# Blue tilapia and spring fed ponds.



## Bazzin05 (Feb 2, 2011)

So this is probably a dumb question but if you stock blue tilapia in a pond that is spring fed, would some of them be able to survive the winter hanging around the springs? I know the water temps will be warmer around them but not sure if anyone has experience with this.

Thanks


----------



## hang_loose (Apr 2, 2008)

Odds don't look to good but some may survive. They will have to be big enough to not get eaten by other preds (they slow down a lot in cooler water).


----------



## Bazzin05 (Feb 2, 2011)

Thanks Hang_loose. I was thinking the same thing but was just wondering since the springs are constantly pumping out water that is much warmer. I know I have a natural spring in my back yard that flows good all year and the I actually have to weedeat the grass around it twice during the winter or else it will be 2' tall buy spring. So I was just thinking that if grass keeps growing would the water stay warm enough for tilapia to live and maybe even keep growing.


----------



## creekcrawler (Oct 5, 2004)

Dang. If I had a spring fed pond, it'd be full of trout/


----------



## Lundy (Apr 5, 2004)

I have had tilapia in my pond the previous 3 years. 

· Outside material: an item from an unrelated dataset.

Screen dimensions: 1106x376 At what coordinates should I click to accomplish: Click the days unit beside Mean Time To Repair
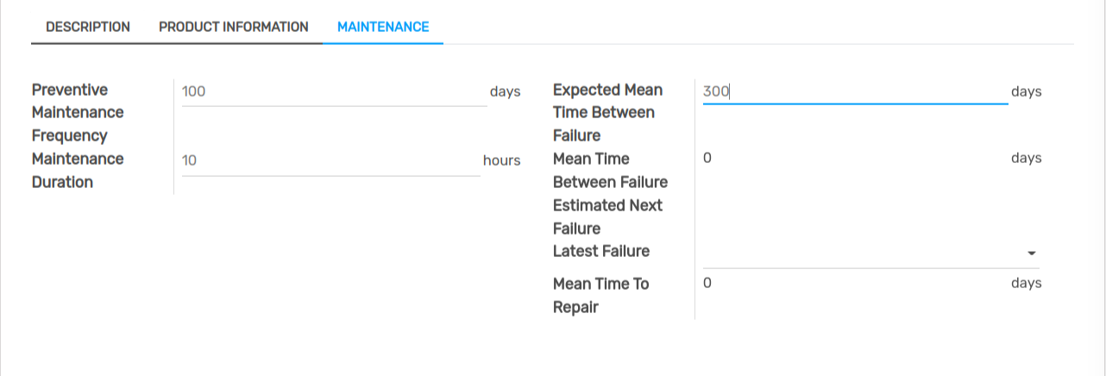point(1026,283)
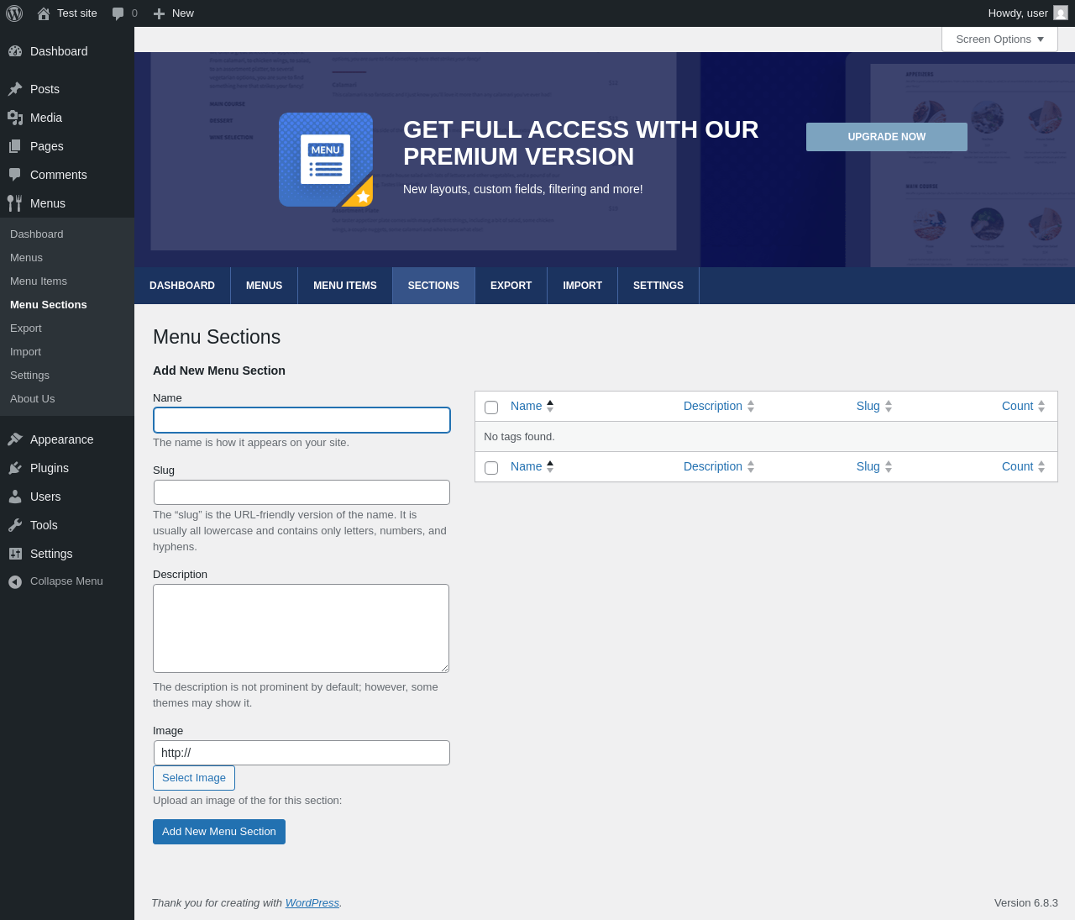Sort the table by Count column header
This screenshot has height=920, width=1075.
tap(1017, 407)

If the water would stay warm enough, above 55-60, I guess they could make it through the winter. Mine survived until early November each year

Tilapia put in or born in early summer will be way too big for any predators to eat them when they get slow. Any born late will be easy meals


----------



## Bazzin05 (Feb 2, 2011)

Thanks for all the info guys! There are actually 3 different spring fed ponds on the property. They stay warm enough that the surface rarely freezes solid over top of the springs that are 15' down. It schools all the fish up in those areas all winter long. Might be worth a try one of these years just to see what happens.


----------



## M.Magis (Apr 5, 2004)

It's seems highly unlikely that the springs are producing water warmer than 55 degrees. Water freezes at 32, there's a big spread between those two temperatures. Check the water temp near the springs next winter, it'll be a lot cheaper than buying fish.


----------



## keith_r (Jun 18, 2010)

my tilapia (in my basement aquaponic setup) made it through the winter and water temps got down to 48f - i have blues and niles.. lost a couple out of 100, but most were fine, just stopped eating


----------



## Bazzin05 (Feb 2, 2011)

Thanks fellas. I will definitely drop a thermometer down into the water around the spring next winter and see what kind of temps there are down there.


----------



## [email protected] (Dec 22, 2006)

Water is most dense at 39 degrees and it sinks...the reason turnover occurs in the fall/early winter. At some point, that pond will be very close to 39 degrees top to bottom unless we're talking about a goldfish pond with several GPMs flow. It would take tremendous amount of Spring flow to overcome this temperature difference to keep tilapia above fatal levels. I am 99.9% certain none would survive...but I would seriously consider trout myself if they could survive the summer. If trout won't make it through summer, there's no way tilapia will make it through winter.


----------